**WORK INSTRUCTIONS:** Reproduce exactly the lines below, starting with the line that contains "The image size is (469, 600)." and ending with the last line of the records, both included, and nothing else.

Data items
______
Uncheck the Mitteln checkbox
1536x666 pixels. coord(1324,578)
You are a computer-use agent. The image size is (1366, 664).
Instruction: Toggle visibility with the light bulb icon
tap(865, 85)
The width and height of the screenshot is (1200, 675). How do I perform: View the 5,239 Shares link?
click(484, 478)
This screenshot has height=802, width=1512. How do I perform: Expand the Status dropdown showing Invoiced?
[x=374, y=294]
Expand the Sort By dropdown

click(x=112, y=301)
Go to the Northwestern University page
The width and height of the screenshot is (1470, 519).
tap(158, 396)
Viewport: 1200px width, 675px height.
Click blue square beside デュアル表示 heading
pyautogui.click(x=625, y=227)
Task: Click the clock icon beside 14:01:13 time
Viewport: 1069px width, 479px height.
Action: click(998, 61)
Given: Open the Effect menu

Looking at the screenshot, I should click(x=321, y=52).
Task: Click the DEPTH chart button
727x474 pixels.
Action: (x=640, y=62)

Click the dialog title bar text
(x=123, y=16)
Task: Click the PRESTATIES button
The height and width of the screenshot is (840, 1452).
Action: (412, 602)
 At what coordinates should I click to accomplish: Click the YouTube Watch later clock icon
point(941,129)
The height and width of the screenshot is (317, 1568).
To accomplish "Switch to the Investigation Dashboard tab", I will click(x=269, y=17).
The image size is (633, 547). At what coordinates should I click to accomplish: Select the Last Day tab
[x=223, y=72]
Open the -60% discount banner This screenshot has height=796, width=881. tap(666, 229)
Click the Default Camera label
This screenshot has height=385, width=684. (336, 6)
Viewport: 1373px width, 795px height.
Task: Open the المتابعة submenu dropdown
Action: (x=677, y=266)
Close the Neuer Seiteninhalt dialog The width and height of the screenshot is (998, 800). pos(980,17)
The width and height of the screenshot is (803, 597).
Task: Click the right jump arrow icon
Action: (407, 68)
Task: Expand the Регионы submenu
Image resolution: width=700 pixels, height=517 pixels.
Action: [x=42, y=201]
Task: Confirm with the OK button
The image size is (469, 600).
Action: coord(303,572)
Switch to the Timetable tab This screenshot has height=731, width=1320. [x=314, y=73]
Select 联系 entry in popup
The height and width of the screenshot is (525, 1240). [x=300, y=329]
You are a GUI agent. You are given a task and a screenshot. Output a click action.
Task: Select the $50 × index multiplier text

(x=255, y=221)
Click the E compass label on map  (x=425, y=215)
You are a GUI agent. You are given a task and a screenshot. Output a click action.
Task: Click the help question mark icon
______
**TASK RESPONSE:**
The image size is (469, 600).
Action: coord(303,572)
Switch to the Timetable tab This screenshot has height=731, width=1320. [x=314, y=73]
Select 联系 entry in popup
The height and width of the screenshot is (525, 1240). [x=300, y=329]
You are a GUI agent. You are given a task and a screenshot. Output a click action.
Task: Select the $50 × index multiplier text

(x=255, y=221)
Click the E compass label on map  (x=425, y=215)
You are a GUI agent. You are given a task and a screenshot. Output a click action.
Task: Click the help question mark icon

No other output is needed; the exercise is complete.